Jeremy Brawn’s final grades are in hot water this week after deciding to put the last of his money towards juul pods instead of blue books.

It would seem that Brawn, in the thick of a tumultuous juuling career, made the definitive choice in the campus bookstore this week to not purchase the blue books necessary to take his finals. Instead, he used the last remaining cash left over from selling his buddy’s couch to purchasing extra juul pods, as he was on his last one.

Classes Brawn has immediately failed include but are not limited to: 19th-century American literature, gen chem lab and Earth 2, whatever that is.  Some argue that he could have held out, but Jeremy’s housemates noted that he was already pretty desperate.

“He took some essential oil from my diffuser and tried to put it in there,” says friend Mark DeMarco. “We were like nah bro, but he like wouldn’t listen. Just coughed for a full five minutes, but wouldn’t let us get him water.”

What’s worse, Brawn had used the Frankincense one. That’s right, not even the good ones, like lavender, or lemon or something.
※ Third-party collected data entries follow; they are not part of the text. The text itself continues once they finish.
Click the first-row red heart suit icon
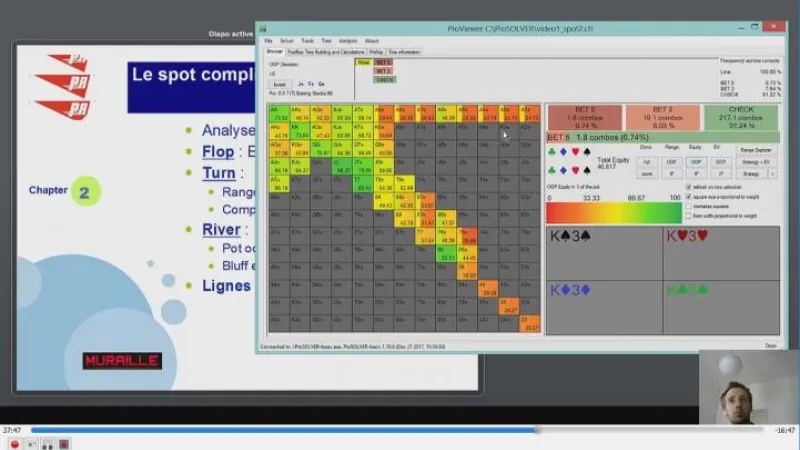Image resolution: width=800 pixels, height=450 pixels. [573, 153]
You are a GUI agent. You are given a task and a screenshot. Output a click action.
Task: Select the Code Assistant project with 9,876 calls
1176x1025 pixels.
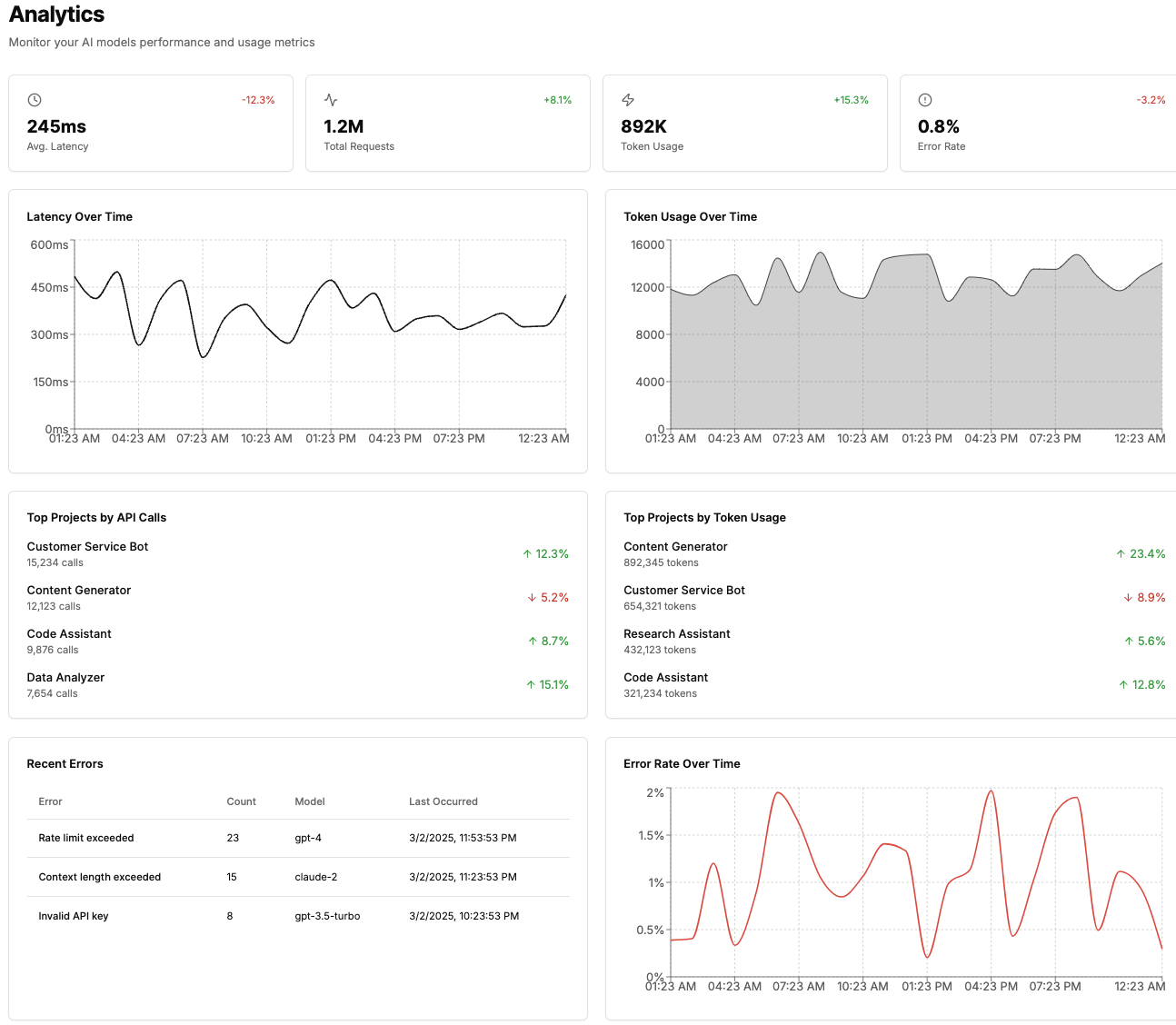(x=298, y=641)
Though a Sourin would be the more economical option for a student in his financial situation, Brawn insisted that he simply could not bring himself to switch now, adding that juuls are the “OG” and “classiest,” and god dammit if he were to give them up now.

Brawn’s decision came after spending the previous week in the Davidson Library. Where, while studying on the fourth floor, he used up most of his pods hitting the juul on the DL, blowing smoke discreetly under the table.

When asked if he regrets his choice, Brawn french inhaled, adding, “Did you see that? Pretty dope.”


Juules Verne was a French novelist, poet and playwright. Verne was born in the seaport of Nantes, where he was trained to follow in his father’s footsteps as a lawyer, but quit the profession … (Wikipedia)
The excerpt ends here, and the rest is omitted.